[WORK INSTRUCTIONS] Below are some records. Return exactly the lines from the one with "[Share on X] (32, 2569)" to the one with "Cloud-Based BI for On-Premise Data (37, 513)", and nothing else.

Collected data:

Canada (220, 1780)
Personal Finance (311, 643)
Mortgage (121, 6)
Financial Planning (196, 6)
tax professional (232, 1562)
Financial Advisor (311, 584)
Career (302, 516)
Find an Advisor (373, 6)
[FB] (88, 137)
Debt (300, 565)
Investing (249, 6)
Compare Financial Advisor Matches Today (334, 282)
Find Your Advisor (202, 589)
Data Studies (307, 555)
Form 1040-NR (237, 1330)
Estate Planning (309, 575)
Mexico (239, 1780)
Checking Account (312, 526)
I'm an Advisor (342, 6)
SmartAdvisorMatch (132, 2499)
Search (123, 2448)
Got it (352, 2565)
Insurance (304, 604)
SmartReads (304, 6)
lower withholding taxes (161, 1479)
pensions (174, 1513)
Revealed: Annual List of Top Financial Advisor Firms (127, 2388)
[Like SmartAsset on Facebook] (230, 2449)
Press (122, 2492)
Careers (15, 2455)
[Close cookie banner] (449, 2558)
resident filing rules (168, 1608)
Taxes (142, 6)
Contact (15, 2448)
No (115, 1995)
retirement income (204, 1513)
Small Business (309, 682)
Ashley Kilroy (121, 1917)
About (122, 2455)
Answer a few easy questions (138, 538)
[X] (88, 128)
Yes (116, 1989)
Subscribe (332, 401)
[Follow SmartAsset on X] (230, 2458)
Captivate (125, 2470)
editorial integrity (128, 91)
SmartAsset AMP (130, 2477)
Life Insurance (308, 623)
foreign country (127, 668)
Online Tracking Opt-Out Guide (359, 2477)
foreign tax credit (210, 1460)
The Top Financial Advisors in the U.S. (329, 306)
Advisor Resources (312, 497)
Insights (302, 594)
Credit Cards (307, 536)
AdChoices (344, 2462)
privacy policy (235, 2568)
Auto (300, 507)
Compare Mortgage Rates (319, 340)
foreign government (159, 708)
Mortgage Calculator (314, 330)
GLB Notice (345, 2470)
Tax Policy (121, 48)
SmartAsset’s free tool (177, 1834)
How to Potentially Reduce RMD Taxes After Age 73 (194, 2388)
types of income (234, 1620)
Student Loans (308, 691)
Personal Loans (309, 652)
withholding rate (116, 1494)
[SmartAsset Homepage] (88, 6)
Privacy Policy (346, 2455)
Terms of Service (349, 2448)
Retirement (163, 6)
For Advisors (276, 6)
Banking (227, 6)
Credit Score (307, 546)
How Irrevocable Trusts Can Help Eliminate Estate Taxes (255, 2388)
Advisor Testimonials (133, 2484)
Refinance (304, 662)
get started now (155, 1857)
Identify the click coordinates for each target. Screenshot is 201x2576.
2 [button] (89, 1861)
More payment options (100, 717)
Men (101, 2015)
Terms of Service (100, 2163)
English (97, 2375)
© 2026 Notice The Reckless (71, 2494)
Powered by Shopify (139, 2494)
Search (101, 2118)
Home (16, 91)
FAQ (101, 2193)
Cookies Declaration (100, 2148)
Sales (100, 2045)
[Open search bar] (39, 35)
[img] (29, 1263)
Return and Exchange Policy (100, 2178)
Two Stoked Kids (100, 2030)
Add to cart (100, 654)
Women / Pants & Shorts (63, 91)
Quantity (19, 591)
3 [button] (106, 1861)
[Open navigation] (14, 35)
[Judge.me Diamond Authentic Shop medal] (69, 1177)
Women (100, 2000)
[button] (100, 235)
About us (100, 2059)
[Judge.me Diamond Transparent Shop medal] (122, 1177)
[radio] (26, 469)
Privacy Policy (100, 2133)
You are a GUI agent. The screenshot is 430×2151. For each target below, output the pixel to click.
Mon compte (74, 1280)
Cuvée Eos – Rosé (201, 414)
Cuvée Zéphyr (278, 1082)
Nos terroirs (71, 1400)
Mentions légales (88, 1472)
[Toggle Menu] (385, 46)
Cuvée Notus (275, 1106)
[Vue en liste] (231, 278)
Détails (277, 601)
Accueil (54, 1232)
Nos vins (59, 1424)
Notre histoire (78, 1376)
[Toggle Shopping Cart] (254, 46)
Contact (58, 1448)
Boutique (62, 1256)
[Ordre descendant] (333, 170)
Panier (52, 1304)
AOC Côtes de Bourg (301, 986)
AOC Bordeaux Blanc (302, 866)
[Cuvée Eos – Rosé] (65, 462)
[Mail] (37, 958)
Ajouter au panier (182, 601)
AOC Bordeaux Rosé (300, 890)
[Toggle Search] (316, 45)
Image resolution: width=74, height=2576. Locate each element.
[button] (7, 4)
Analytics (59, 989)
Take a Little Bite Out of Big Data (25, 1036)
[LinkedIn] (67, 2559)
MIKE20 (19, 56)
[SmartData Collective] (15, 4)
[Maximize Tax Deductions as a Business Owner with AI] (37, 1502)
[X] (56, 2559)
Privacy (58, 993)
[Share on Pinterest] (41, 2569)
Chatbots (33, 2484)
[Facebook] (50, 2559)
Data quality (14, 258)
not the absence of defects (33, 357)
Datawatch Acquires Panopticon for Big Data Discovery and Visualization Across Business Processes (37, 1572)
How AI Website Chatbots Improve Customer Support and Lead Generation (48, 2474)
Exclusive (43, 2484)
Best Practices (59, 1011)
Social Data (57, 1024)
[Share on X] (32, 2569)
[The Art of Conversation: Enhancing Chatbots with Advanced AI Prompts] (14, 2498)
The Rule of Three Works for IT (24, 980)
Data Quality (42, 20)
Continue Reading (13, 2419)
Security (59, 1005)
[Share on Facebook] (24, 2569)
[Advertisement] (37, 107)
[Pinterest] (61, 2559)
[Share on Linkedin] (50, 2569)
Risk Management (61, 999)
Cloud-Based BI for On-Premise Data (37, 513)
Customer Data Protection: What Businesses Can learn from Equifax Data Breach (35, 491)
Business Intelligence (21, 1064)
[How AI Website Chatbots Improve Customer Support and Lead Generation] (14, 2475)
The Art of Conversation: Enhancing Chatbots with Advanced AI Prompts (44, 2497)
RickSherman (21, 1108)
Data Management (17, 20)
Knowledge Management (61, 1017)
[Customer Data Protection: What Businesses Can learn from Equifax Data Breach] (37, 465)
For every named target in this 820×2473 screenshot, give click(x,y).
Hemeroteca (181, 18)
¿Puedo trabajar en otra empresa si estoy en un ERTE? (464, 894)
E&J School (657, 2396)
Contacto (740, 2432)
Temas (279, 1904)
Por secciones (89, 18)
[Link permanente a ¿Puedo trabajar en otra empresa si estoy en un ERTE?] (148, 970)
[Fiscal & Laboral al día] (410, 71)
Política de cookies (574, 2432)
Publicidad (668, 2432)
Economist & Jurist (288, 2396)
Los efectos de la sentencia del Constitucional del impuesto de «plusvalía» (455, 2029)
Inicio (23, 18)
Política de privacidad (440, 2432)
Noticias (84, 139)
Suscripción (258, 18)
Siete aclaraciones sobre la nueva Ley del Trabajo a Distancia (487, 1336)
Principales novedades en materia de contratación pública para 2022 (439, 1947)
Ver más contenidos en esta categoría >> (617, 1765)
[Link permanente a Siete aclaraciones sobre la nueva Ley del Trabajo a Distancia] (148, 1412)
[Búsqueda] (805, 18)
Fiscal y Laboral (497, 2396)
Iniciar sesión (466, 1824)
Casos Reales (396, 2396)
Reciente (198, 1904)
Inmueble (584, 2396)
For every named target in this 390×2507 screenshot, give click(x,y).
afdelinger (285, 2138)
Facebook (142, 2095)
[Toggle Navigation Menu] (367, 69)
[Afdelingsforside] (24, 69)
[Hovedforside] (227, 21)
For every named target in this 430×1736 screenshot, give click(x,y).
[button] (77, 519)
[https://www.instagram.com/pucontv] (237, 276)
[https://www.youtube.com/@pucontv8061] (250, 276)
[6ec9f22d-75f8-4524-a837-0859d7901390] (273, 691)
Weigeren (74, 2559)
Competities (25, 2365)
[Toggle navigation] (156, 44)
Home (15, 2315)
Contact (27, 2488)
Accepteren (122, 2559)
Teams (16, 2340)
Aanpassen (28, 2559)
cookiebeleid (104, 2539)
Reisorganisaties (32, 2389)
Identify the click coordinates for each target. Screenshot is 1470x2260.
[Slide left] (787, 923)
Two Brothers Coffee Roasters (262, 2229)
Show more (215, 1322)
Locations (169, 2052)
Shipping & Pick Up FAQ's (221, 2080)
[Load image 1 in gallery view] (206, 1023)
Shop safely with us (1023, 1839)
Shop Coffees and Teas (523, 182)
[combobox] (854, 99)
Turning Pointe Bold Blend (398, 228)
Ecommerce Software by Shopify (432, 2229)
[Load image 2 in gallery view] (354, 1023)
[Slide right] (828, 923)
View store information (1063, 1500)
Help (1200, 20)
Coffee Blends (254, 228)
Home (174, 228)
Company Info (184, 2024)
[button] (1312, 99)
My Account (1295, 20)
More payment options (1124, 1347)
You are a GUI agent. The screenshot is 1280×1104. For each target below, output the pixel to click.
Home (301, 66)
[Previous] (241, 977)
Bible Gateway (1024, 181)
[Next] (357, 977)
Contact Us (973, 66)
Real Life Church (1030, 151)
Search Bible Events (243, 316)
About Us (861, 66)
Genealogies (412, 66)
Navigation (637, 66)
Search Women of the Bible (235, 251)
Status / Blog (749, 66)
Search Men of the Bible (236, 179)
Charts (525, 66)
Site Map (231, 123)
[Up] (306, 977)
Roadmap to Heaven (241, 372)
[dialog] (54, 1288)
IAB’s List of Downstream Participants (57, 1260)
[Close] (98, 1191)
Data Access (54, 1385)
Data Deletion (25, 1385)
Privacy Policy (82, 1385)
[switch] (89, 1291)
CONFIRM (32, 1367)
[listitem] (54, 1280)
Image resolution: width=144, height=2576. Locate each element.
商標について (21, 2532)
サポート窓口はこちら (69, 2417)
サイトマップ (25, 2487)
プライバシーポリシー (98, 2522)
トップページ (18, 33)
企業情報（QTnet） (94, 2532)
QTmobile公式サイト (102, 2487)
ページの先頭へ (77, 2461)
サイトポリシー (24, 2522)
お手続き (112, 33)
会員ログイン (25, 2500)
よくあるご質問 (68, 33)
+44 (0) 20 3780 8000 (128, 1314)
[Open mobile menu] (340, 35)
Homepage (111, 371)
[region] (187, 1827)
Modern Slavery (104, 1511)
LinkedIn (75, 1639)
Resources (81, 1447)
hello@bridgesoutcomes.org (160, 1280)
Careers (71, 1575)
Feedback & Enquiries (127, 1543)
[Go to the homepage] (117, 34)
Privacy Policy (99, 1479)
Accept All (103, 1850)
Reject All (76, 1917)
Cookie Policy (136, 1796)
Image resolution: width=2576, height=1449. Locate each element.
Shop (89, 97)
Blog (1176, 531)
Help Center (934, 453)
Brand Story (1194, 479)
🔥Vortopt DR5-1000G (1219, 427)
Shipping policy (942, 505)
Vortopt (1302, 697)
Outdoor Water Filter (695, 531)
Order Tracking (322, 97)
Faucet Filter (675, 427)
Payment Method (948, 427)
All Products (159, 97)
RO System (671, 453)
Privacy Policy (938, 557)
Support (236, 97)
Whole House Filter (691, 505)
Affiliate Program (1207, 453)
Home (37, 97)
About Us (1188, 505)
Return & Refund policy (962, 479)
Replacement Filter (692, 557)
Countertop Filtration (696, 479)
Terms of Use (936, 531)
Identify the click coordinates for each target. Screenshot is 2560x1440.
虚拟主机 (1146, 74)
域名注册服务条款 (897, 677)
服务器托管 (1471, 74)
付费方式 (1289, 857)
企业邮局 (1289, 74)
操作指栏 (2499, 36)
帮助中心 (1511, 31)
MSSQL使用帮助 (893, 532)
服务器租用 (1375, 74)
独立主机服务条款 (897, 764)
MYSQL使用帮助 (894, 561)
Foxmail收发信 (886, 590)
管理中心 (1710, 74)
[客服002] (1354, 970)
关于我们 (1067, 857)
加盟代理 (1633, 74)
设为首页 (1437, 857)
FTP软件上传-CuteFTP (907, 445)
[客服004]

[RESULT OF THIS TASK]
[Share on X] (32, 2569)
[The Art of Conversation: Enhancing Chatbots with Advanced AI Prompts] (14, 2498)
The Rule of Three Works for IT (24, 980)
Data Quality (42, 20)
Continue Reading (13, 2419)
Security (59, 1005)
[Share on Facebook] (24, 2569)
[Advertisement] (37, 107)
[Pinterest] (61, 2559)
[Share on Linkedin] (50, 2569)
Risk Management (61, 999)
Cloud-Based BI for On-Premise Data (37, 513)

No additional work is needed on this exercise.